Photo of Rebecca Biage
9 February 2017

While Seoul presents itself as a modern metropolis right out of a science fiction movie, beneath its glossy exterior are historic sprinklings of what still remains: palaces from the Joseon Dynasty, Hanok villages and bustling markets. Spending time at these Seoul markets will leave your head (and heart) imprinted with travel memories long after you’ve left South Korea.

Noryangjin Fish Market | Courtesy of Rebecca Biage

Noryangjin Fish Market

The sights and smells at Noryangjin Fish Market will put one’s taste buds in the mood for seafood. Located in Seoul’s Dongjak District, the market sits slightly south of the Han River. The Noryangjin Market opened for business in 1927, making it Seoul’s oldest fish market. It is open 24 hours, but the market really bustles with activity during the early morning hours when it’s auction time. Aisle after aisle bursts with a variety of fresh seafood items on display: salmon, crab, octopus and oysters to name a few. Visitors can also have their fresh purchases prepared at one of the restaurants located on the second floor.

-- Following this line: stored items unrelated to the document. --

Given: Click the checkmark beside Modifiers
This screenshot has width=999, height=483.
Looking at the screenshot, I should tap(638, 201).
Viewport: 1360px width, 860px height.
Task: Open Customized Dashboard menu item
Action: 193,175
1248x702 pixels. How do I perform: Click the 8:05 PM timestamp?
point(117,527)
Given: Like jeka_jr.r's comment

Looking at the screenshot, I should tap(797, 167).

Seoul Herbal Medicine Market | © Rebecca Biage

Seoul Herbal Medicine Market

When battling an unexpected travel related ailment, one might reach for herb medicines or pop into an oriental medicinal clinic. If so, then a visit to Seoul’s Herbal Medicine Market will not disappoint. The area consists of both an herbal medicine market and a traditional market. Vendors are eager to sell their fresh herbs, ginseng and roots. After perusing the stores, stop in at the Yengnyeongsi Herb Medicine Museum. The museum has displays of vintage books detailing herbal medicines, medical equipment once used by Korean ancestors, a herbal village, 500 kinds of medicinal herbs and even a 1960s replica of a herbal medicine dispensary.

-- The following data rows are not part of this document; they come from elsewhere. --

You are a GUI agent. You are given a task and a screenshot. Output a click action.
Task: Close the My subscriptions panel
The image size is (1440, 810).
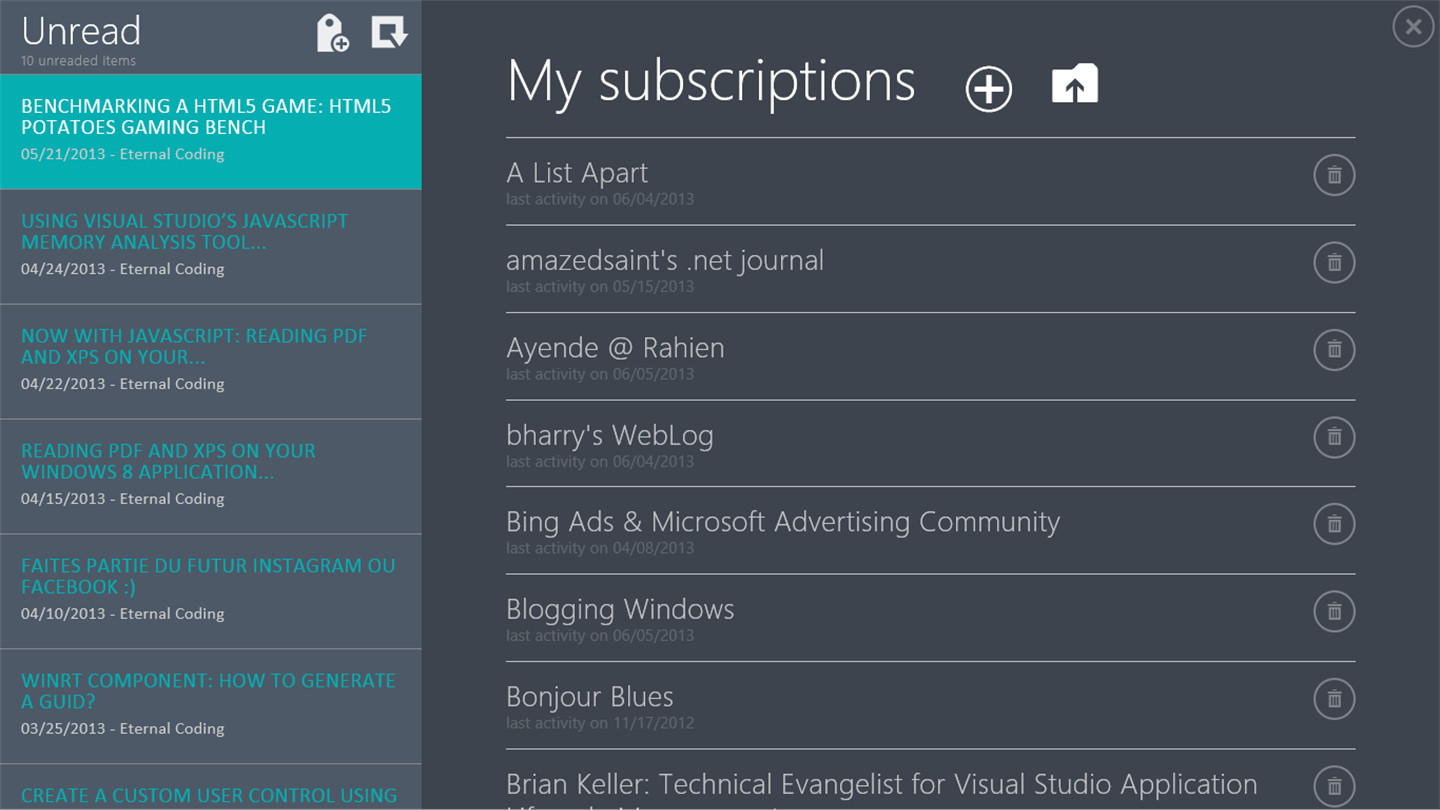tap(1413, 27)
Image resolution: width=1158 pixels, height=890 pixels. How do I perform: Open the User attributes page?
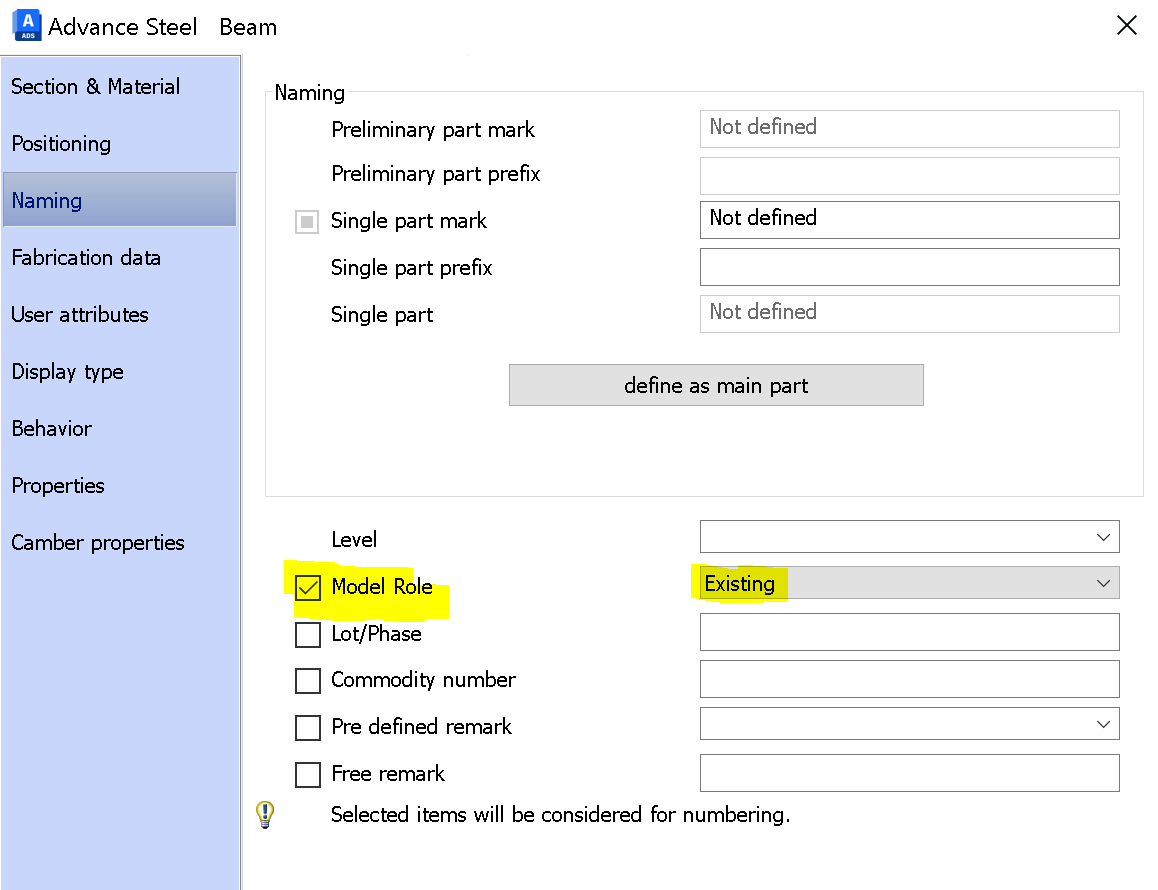pos(79,315)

Seoul Folk Flea Market | Courtesy of Rebecca Biage

Seoul Folk Flea Market

The Seoul Folk Flea Market is the place to visit when searching for that rare Korean keepsake to bring back home. Inside the spacious two story warehouse is a vast assortment of merchandise, including vintage furniture, vinyl records, tableware, sports apparel and jewelry. It can get hectic here on weekends, so be patient, as elderly Koreans will elbow their way past you in the aisles. After finding the perfect souvenir, head over to the food court located on the first floor. The vendors will merrily serve up a delectable bowl of noodles, Korean-style pancakes or rice soup.

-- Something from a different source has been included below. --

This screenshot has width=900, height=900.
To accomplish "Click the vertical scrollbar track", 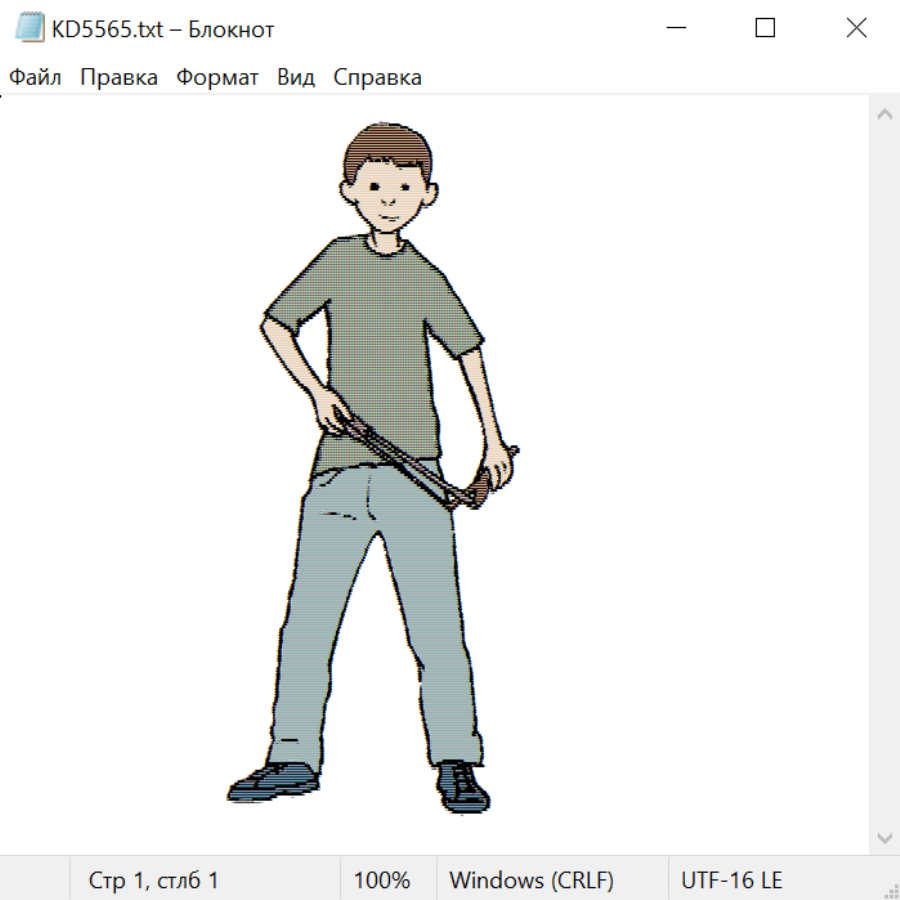I will click(884, 475).
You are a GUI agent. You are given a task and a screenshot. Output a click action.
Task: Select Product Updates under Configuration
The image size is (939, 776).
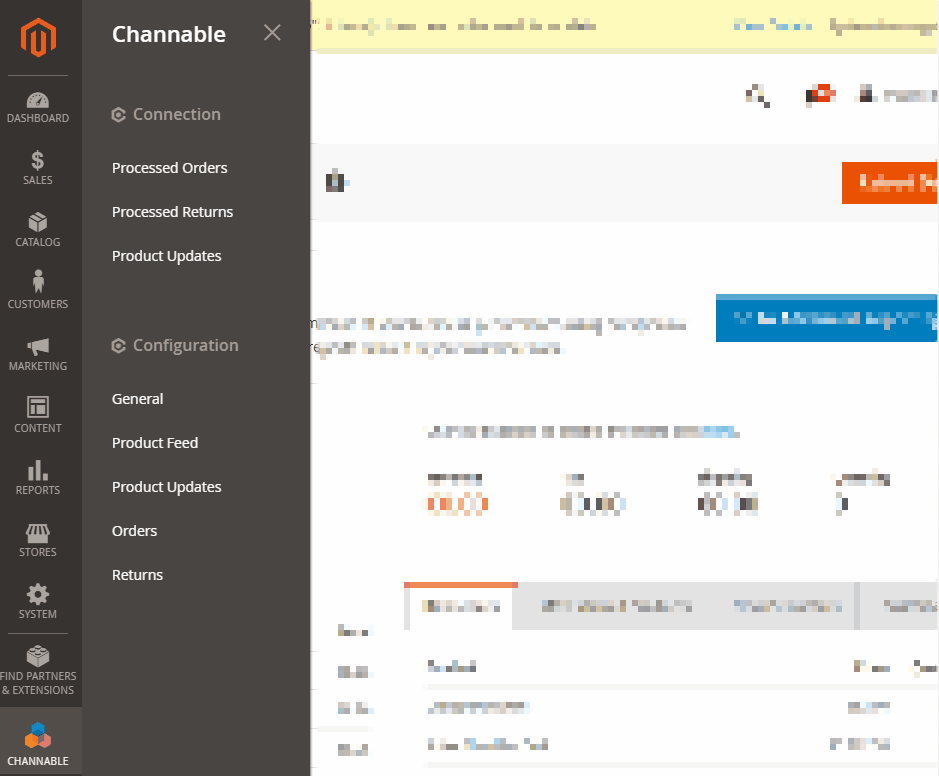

Namdaemun Market | Courtesy of Rebecca Biage

Namdaemun Market

The vibrant, buzzing aura found throughout Namdaemun Market is not to be missed when visiting Seoul. Namdaemun Market’s origin is legendary, dating back to the early 1400s; thus, it is the largest and oldest market in Korea. Strolling through Namdaemun, you will find a variety of stores and individual stalls selling clothing, cosmetics, household items, eyeglass wear plus Korean souvenirs. For a first time visitor, the market can feel a bit overwhelming, but don’t worry about staying on a particular course. Traipsing through the alleyways is part of the fun when exploring this vast shopping area. Also, be sure to stop by one of the numerous food stalls to enjoy a few Korean treats like tteokbokki odeng (fish cake soup) or mandoo (Korean dumplings).

Yongsan Electronics Market | Courtesy of Rebecca Biage

Yongsan Electronics Market

Yongsan Electronics Market is not one market in itself but consists of about 20 buildings selling new and used electronic gadgets. Electronic buildings in this area include Nanjin Electro World, Seonin Mall and Electro Land. Shoppers will be able to check off every device on their technology wishlist: appliances, cell phones, cameras, computer parts and software. It would take weeks to thoroughly explore the mind-boggling amount of shops found in this neighborhood.